Based on the model, the buried defects involving the back surface material loss and internal hole (simulating the void) can be modeled by either varying the thickness of the slab, i.e., d or introducing a planar air layer (with the thickness of d₁ − d₂) to the slab. When the slab is tested by the incident microwave, for the scenario of the back surface material loss in Figure 1a, based on Equations (1) and (2) in conjunction with the continuity of the electromagnetic field at z = 0 and z = d₁, the intensity of the electric field of the reflected wave $E_0^{-}$ can be formulated as Equation (3):

$$\left\{\begin{array}{l}{E}_0^{-}=c{E}_0^{+}\\ c=-\frac{j\left({\eta }_2{}^2-{\eta }_1{}^2\right)\tan (k_1{d}_1)}{2{\eta }_1{\eta }_2+j\left({\eta }_1{}^2+{\eta }_2{}^2\right)\tan (k_1{d}_1)}\end{array}\right.$$

(3)

where, c denotes the reflection coefficient of the slab subject to the back surface material loss. η₁ and η₂ are the natural impedances of the air and flawless slab, respectively. k₁ is the wave number in the slab domain. It can be noticed from Equation (3) that the reflection coefficient c is highly associated with the variation in the slab thickness. By analyzing the reflection coefficient which is usually measured in microwave testing, the back surface material loss could be detected and evaluated.
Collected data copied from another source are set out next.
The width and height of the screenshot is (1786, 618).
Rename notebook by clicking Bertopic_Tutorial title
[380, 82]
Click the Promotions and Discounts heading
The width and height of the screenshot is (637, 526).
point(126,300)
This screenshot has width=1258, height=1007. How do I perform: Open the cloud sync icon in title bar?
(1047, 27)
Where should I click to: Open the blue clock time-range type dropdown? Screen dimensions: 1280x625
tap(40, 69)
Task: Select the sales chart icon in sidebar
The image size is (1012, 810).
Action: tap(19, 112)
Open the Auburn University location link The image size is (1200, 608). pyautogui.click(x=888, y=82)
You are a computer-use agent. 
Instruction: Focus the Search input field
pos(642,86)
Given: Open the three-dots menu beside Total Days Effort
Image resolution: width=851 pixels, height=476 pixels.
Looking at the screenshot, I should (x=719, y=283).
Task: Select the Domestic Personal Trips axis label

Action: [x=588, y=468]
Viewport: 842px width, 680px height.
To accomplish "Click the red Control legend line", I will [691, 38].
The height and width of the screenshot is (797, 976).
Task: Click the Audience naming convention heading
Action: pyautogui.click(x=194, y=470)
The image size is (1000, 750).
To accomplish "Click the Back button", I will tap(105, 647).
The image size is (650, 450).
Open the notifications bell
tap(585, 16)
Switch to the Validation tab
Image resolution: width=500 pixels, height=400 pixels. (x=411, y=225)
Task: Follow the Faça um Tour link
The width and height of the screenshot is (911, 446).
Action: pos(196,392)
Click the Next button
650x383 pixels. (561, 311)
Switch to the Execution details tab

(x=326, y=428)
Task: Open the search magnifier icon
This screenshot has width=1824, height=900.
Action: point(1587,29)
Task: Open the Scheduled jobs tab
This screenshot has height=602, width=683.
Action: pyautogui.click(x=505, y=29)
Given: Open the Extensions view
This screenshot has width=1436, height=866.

For the scenario regarding the internal hole in Figure 1b, the relation of the reflected wave with the incident wave can be expressed in the matrix notation as Equation (4):

$$\left[\begin{array}{c}{E}_0^{+}\\ E_0^{-}\end{array}\right]={\displaystyle \prod _{t=1}^3\left\{\left[\begin{array}{cc}\left(\frac{1}{2}+\frac{{\eta }_{t-1}}{2{\eta }_t}\right)e^{j{d}_{t-1}\left(-k_t+k_{t-1}\right)}& \left(\frac{1}{2}-\frac{{\eta }_{t-1}}{2{\eta }_t}\right)e^{j{d}_{t-1}\left(k_t+k_{t-1}\right)}\\ \left(\frac{1}{2}-\frac{{\eta }_{t-1}}{2{\eta }_t}\right)e^{j{d}_{t-1}\left(-k_t-k_{t-1}\right)}& \left(\frac{1}{2}+\frac{{\eta }_{t-1}}{2{\eta }_t}\right)e^{j{d}_{t-1}\left(k_t-k_{t-1}\right)}\end{array}\right]\right\}}\cdot \left[\begin{array}{c}\left(\frac{1}{2}+\frac{{\eta }_3}{2{\eta }_4}\right)e^{j{d}_3\left(-k_4+k_3\right)}\\ \left(\frac{1}{2}-\frac{{\eta }_3}{2{\eta }_4}\right)e^{j{d}_3\left(-k_4-k_3\right)}\end{array}\right]E_4^{+}=\left[\begin{array}{c}\alpha \\ \beta \end{array}\right]E_4^{+}$$

(4)

Based on Equation (4), the reflection coefficient of the slab subject to the internal hole can be readily computed by using the expression written as Equation (5):

$$c_2=\frac{\beta }{\alpha }$$

(5)

It can be found from Equations (4) and (5) that c₂ relies highly on the material properties of the slab and sizing parameters of the defect. Consequently, the internal hole could be detected and assessed by analyzing c₂.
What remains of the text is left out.